Igual que Cary Grant, Wayne llegó a admitir que no había interpretado «el tipo de hombre» que era, sino el que le gustaría haber sido. Solo en su última película hizo de una suerte de sí mismo, ese crepuscular J.B. Brooks, también con cáncer, que describe así el Gillom Rogers de Ron Howard: «Tenía un par de 45 con empuñaduras antiguas de marfil dignas de admirar. No era un forajido. El hecho es que por un tiempo fue un hombre de la ley. Mucho antes de conocer al señor Brooks, él era un hombre famoso. Supongo que su fama era la razón por la que alguien siempre lo perseguía. La naturaleza le había enseñado a sobrevivir. Vivió y llevó su vida en solitario».
John Wayne en «Centauros del desierto» (The searchers)

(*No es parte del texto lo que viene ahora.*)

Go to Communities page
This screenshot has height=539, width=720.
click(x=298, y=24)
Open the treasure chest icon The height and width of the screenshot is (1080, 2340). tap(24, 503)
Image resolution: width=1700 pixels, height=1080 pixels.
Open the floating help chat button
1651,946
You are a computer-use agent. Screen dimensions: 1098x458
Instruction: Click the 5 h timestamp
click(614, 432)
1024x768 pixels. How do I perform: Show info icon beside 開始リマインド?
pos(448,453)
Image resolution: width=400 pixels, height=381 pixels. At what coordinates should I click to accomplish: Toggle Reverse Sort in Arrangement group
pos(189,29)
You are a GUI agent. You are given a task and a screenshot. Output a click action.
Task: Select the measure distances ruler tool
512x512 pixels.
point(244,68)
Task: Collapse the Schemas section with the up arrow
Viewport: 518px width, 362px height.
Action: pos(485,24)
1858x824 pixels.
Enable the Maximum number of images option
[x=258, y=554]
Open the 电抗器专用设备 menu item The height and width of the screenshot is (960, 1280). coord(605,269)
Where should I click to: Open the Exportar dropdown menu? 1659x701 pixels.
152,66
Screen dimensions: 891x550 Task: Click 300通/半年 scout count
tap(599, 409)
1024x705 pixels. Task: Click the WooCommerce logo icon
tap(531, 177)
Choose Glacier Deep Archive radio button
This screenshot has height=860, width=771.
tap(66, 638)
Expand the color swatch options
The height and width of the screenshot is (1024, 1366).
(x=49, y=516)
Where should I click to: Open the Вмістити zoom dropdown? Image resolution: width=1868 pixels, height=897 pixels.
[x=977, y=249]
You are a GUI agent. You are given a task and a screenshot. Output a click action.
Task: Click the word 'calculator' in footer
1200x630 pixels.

John Wayne, que apenas había muerto en la gran pantalla, cayó abatido en «El último pistolero», pero el director, Don Siegel, tuvo la decencia de acabar con su vida con un disparo a traición. Solo un tiro por la espalda pudo acabar con ese héroe del Oeste tan indestructible como la leyenda que dejaba.
Feo, fuerte y formal
No así con el misterio de su tumba, anónima por petición de la familia, que no quería que la profanaran. El Duque murió en 1979, a los 72 años, de cáncer de estómago. Más allá de la ficción, el «hijo de puta C» sí pudo con él. Entre el mito y la realidad, se dice que el epitafio de su tumba en el Pacific View Memorial de Newport está escrito en español, querencia de esas esposas con las que intentó aprender un idioma que apenas logró chapurrear. Sin embargo, tal y como confirma Scott Eyman en «John Wayne: The Life and Legend», la famosa inscripción que se le achaca a la lápida del actor no era más que un dicho mexicano con el que se sentía identificado. «He tenido una vida increíblemente buena. No hay manera de que pudiera haberme divertido más de lo que lo he hecho. No tengo quejas, incluso con todas las cosas que me han sucedido. Hay un dicho que tienen en México: “Era feo, fuerte y formal”. Sí, eso es lo que me gustaría que dijeran de mí».